(Data excerpts)
◆ ◆ ◆ ◆ ◆ ◆ ◆

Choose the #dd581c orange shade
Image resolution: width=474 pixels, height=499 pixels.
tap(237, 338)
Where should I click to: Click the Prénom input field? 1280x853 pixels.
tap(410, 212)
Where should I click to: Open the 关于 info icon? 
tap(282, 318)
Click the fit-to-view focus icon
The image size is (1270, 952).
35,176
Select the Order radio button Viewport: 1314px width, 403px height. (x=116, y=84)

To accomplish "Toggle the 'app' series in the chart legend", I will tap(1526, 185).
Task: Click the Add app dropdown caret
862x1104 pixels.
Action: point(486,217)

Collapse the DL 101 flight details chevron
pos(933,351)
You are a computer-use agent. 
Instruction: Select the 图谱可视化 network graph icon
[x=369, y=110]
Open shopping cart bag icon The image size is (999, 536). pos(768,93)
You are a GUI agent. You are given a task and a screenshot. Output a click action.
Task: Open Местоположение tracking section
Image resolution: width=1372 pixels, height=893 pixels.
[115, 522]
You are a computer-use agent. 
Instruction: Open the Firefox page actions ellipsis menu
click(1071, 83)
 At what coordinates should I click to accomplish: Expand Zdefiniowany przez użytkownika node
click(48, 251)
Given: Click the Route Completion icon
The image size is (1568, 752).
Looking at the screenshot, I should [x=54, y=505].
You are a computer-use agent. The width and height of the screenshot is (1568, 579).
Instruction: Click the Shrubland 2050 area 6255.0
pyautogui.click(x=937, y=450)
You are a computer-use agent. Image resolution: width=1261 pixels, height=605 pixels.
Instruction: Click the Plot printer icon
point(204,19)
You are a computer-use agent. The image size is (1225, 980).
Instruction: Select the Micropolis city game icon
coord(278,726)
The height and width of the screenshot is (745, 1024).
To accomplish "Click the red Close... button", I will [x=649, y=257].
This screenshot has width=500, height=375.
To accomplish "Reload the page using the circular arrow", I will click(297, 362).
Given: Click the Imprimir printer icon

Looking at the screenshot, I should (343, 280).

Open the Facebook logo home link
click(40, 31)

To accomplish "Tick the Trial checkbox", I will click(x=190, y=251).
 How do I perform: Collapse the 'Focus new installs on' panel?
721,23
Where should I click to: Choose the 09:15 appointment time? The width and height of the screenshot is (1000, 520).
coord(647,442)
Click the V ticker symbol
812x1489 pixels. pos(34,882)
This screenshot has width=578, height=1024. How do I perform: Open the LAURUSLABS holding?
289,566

◆ ◆ ◆ ◆ ◆ ◆ ◆

Work to complete. Scan the lines above for "button", then copy every one that has it.

Exercise answer.
Select the Order radio button Viewport: 1314px width, 403px height. (x=116, y=84)
To accomplish "Click the red Close... button", I will [x=649, y=257].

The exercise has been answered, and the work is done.